No 08 Fevereiro 2015.

Presidente da Câmara de Manga desiste de subsídio dobrado

O presidente da Câmara de Vereadores de Manga, José de Sá Elvira (DEM), avalia voltar atrás na intenção de dobrar o valor do seu subsídio. Os vereadores do município recebem salários brutos de R$ 5,9 mil e há uma discussão, bem antiga, sobre o pagamento de valor dobrado aos presidentes da Casa, a título de verba de representação. O subsídio em dobro era pago até o final 2012, mas depois disso o ex-presidente Leonardo Pinheiro (PSB) suspendeu o benefício extra. 

Zé de Sá ficou é só desalento depois que foi informado que o salário dobrado pode estourar o limite de 70% nos gastos da Câmara com pessoal – o que pode abrir espaço para que o presidente responda, no futuro, a ações de improbidade administrativa. Para evitar esse tipo de dor de cabeça e ainda preservar o patrimônio que diz ter construído com muito esforço, o presidente abriu mão da verba extra. Se decidisse fixar sua remuneração em R$ 11,8 mil, Zé de Sá ainda incorreria na vedação que prevê o teto máximo da remuneração dos vereadores deve obedecer o teto máximo de 30% do valor percebido pelos deputados do estado (no caso de Minas, e até onde se sabe, o valor seria de R$ 26,7 mil).   

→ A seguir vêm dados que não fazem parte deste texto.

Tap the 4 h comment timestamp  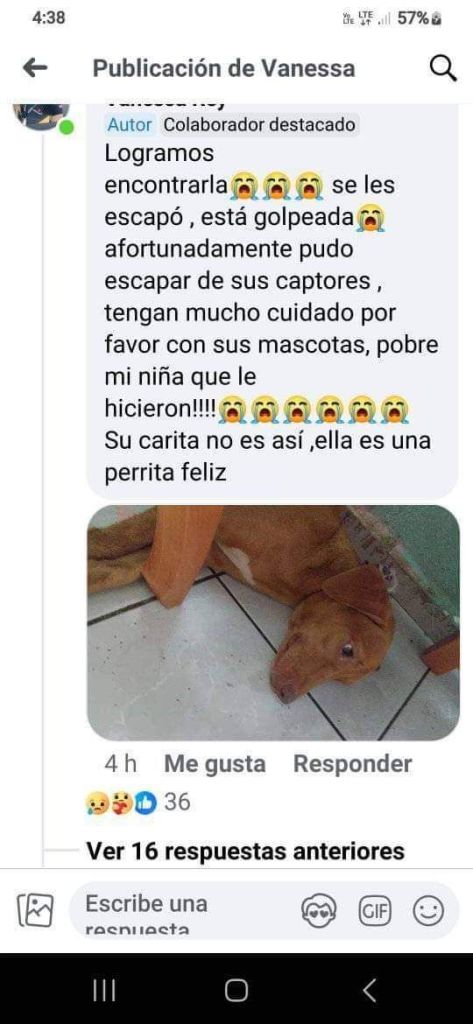121,764
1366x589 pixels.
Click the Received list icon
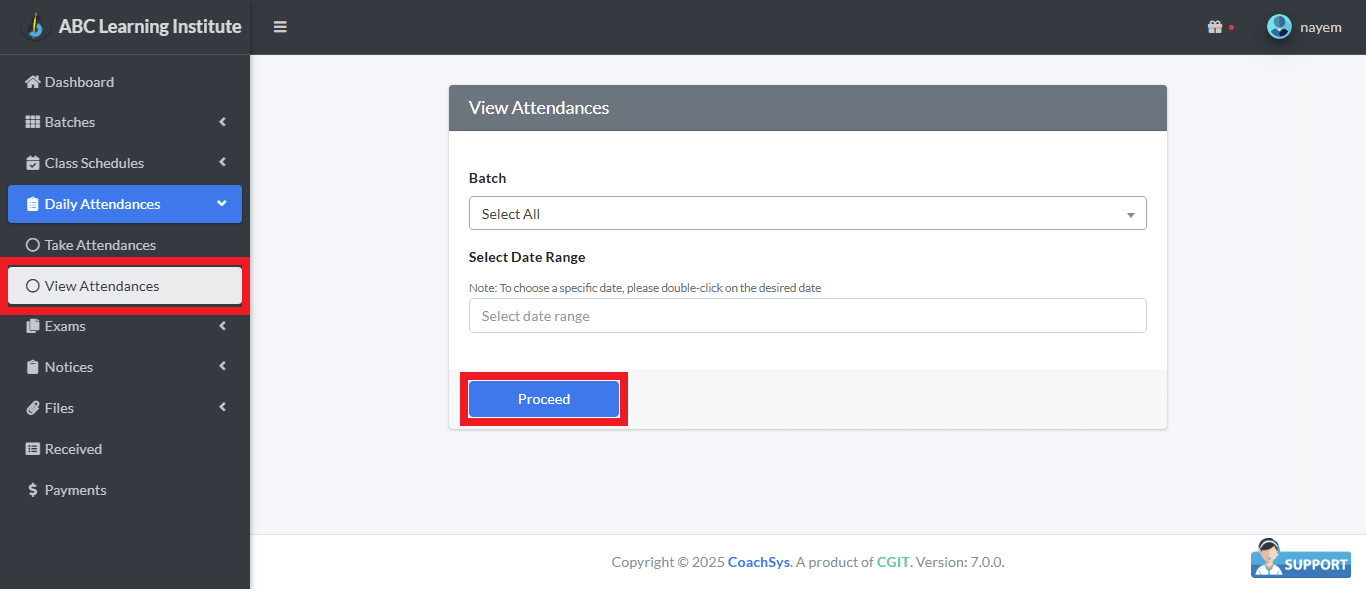(x=33, y=449)
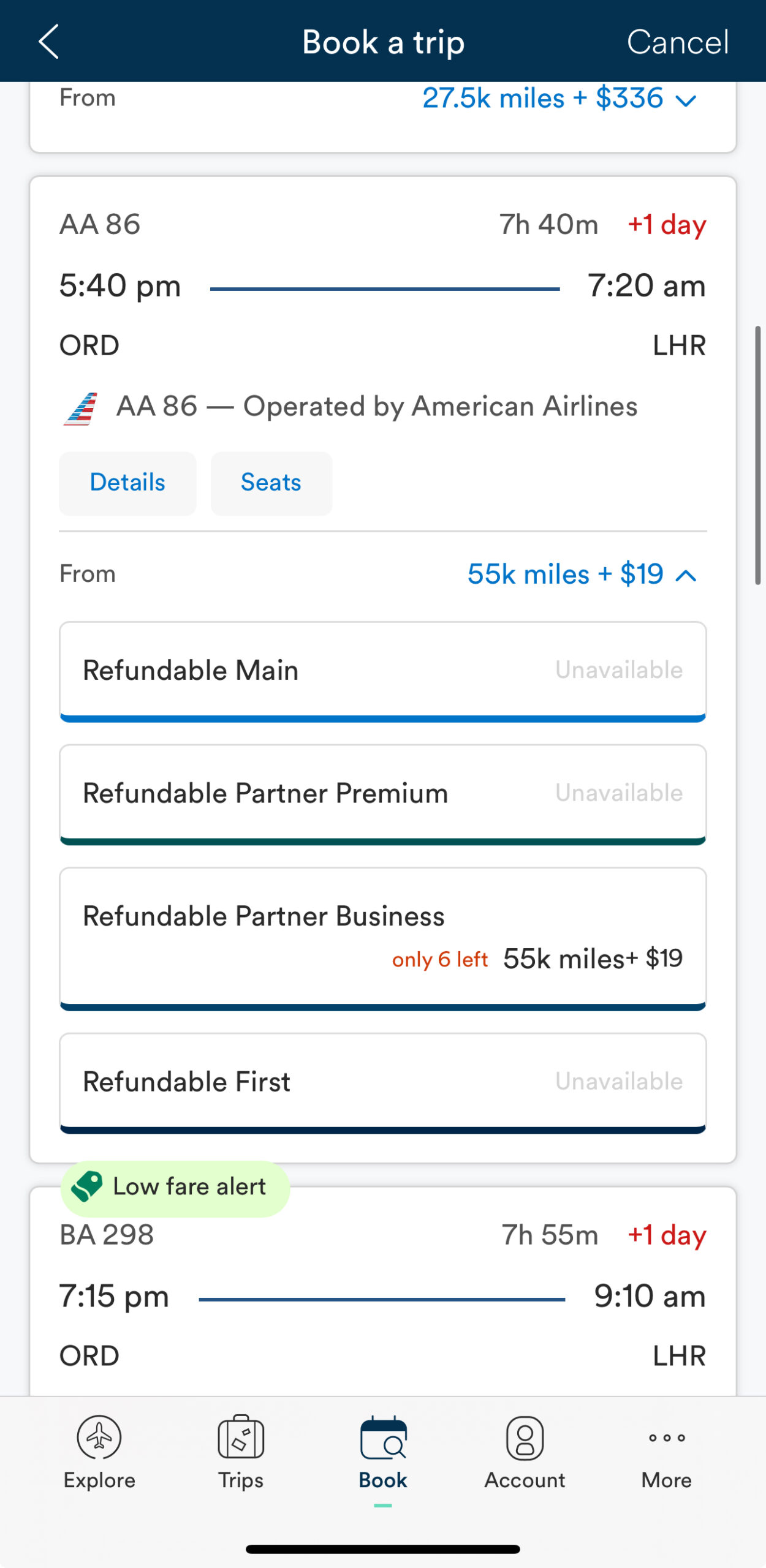
Task: View Seats for flight AA 86
Action: 271,483
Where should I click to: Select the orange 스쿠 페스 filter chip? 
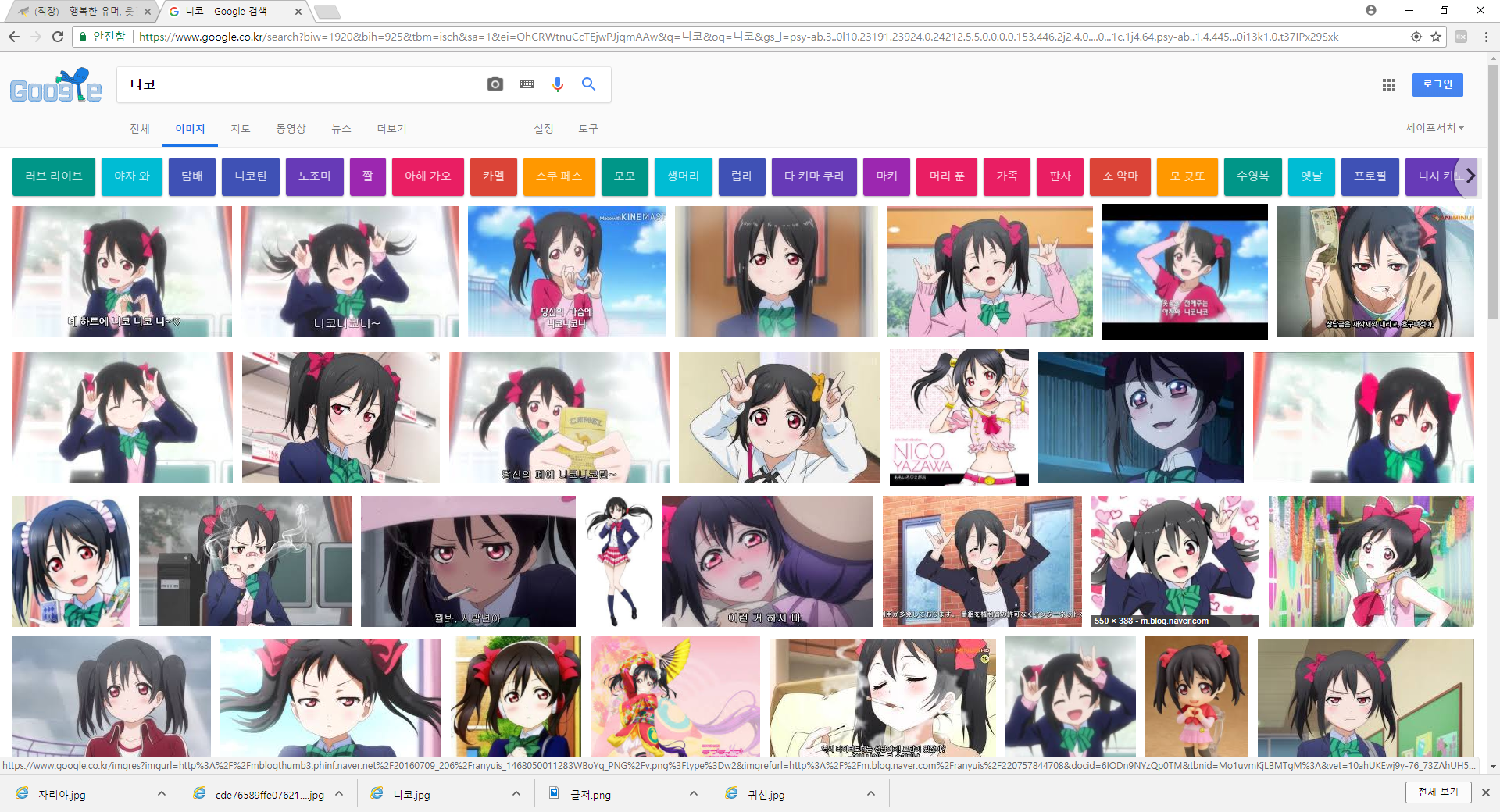[x=559, y=176]
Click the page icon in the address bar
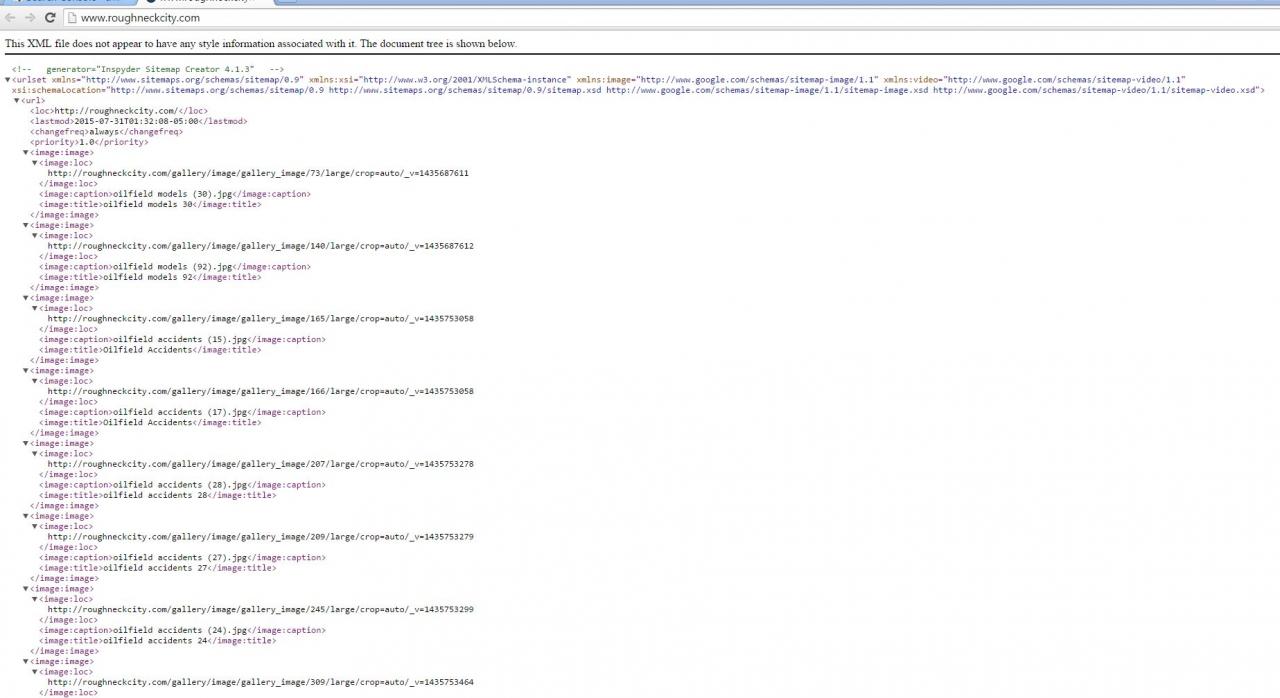 (x=71, y=18)
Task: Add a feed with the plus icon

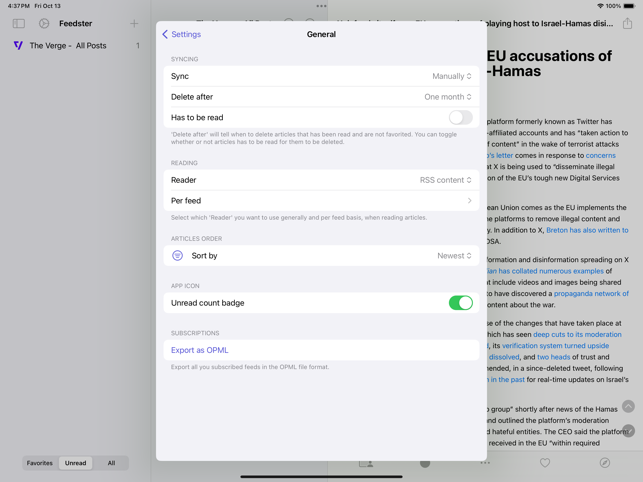Action: point(134,23)
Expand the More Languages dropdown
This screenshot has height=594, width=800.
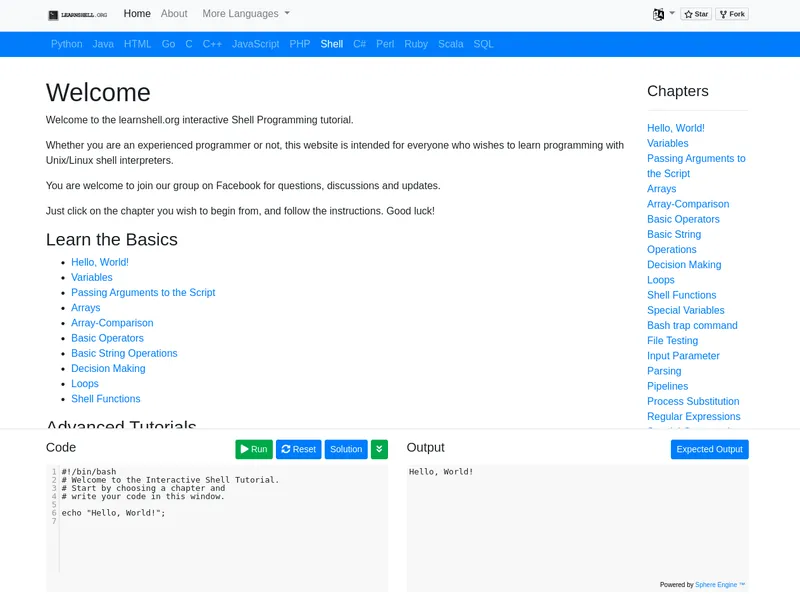tap(245, 14)
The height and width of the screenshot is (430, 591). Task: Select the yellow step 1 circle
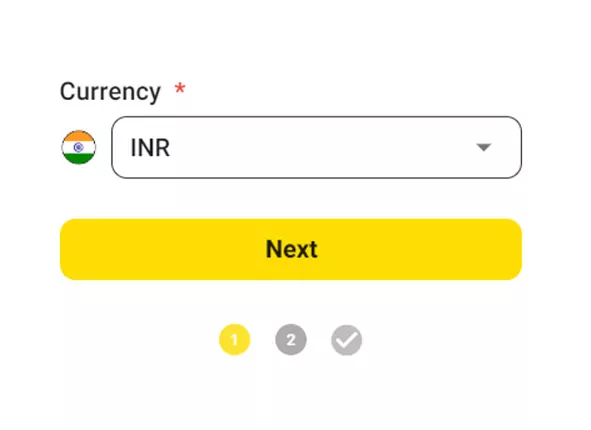click(x=234, y=340)
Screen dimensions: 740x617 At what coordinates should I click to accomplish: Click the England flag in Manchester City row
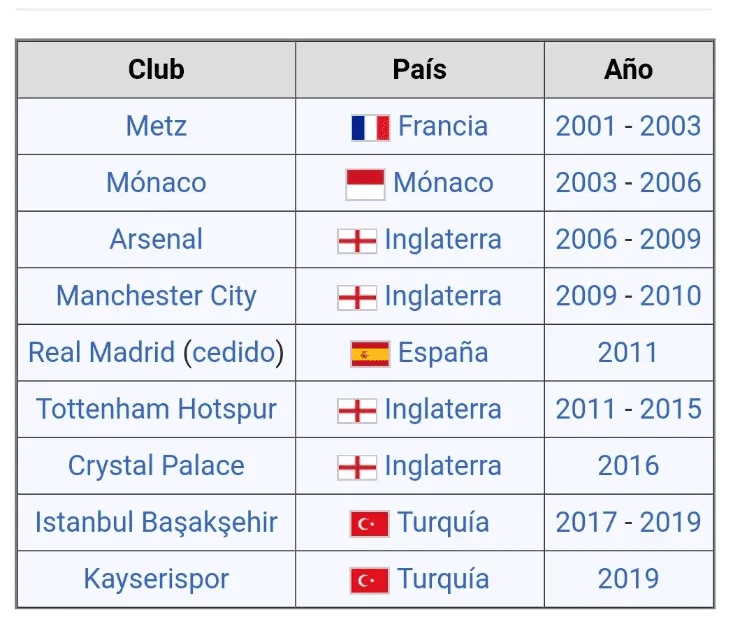click(x=357, y=297)
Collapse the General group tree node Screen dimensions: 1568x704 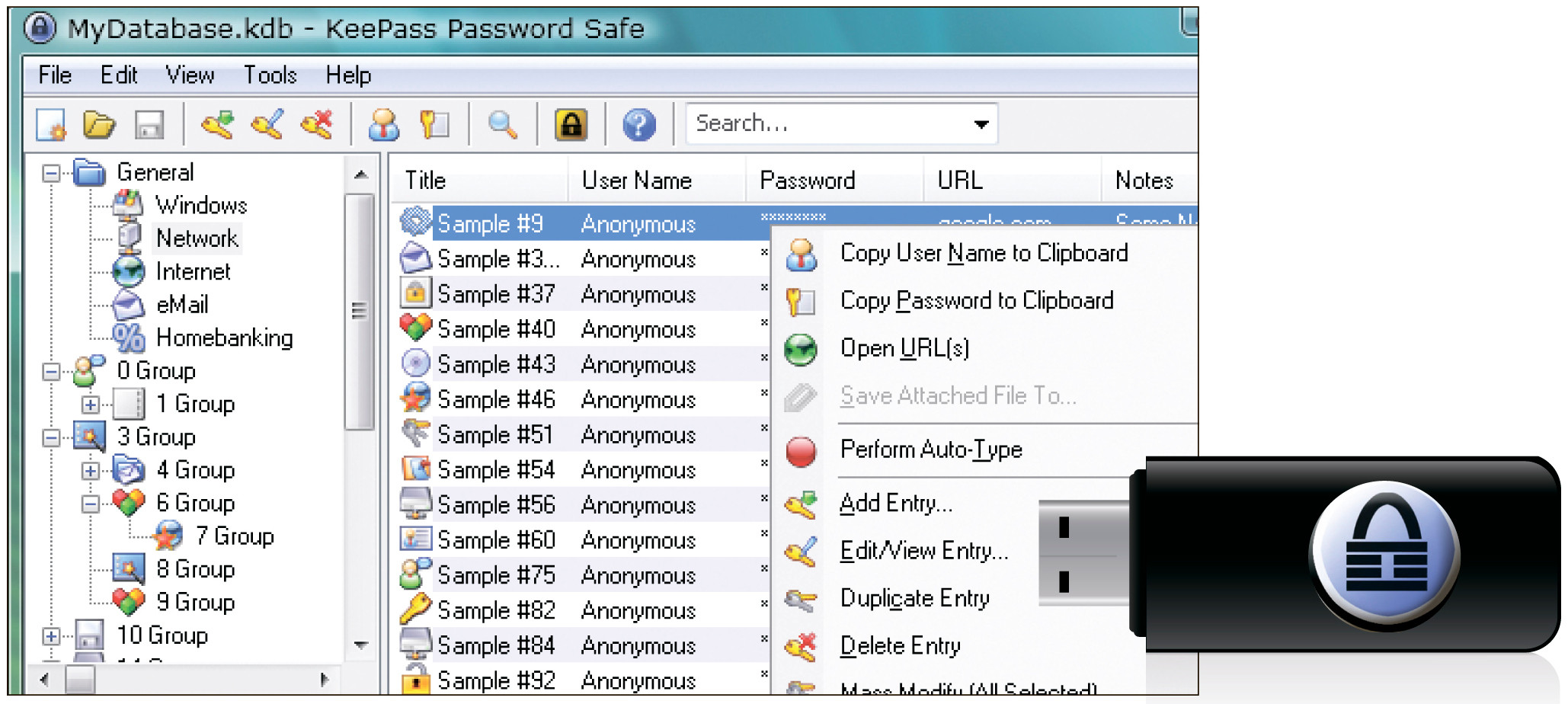[51, 173]
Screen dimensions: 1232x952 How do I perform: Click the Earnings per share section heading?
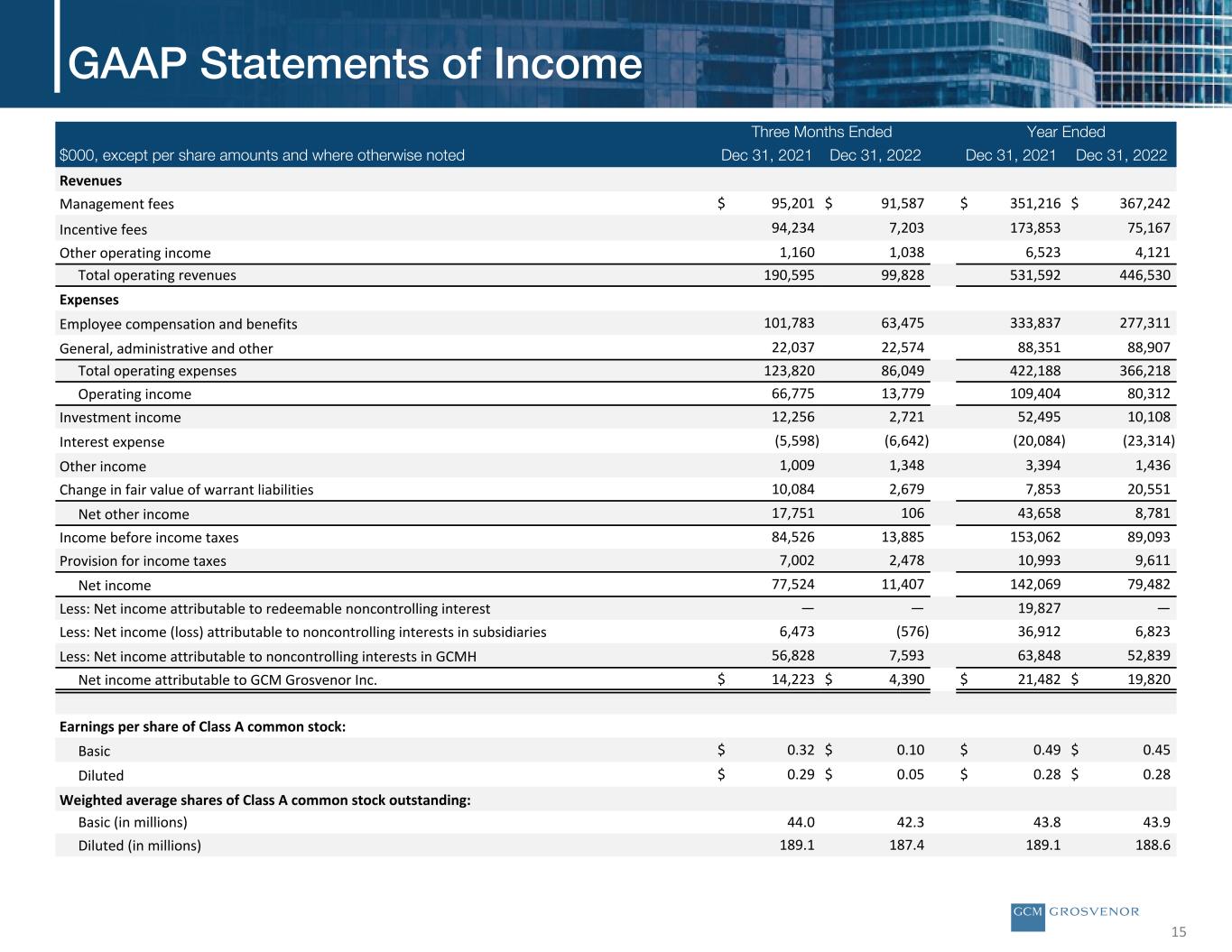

O vereador chegou a considerar a hipótese de renunciar ao cargo, mas teria pensado melhor. A presidência reserva outros mimos aos seus ocupantes: um deles é decidir o itinerário da van zero quilômetro que a Casa acabou de comprar com o argumento de que servirá como auxílio aos vereanças em seu duro labor legislativo. A Câmara de Manga, por sinal, votou do recesso na última sexta-feira (6), em sessão que marco a estreia de Zé de Sá na condução dos trabalhos. O novo presidente, por sinal, já disse a que veio: alijou os atuais vereadores oposicionistas na Casa de ocuparem cargos nas comissões legislativas.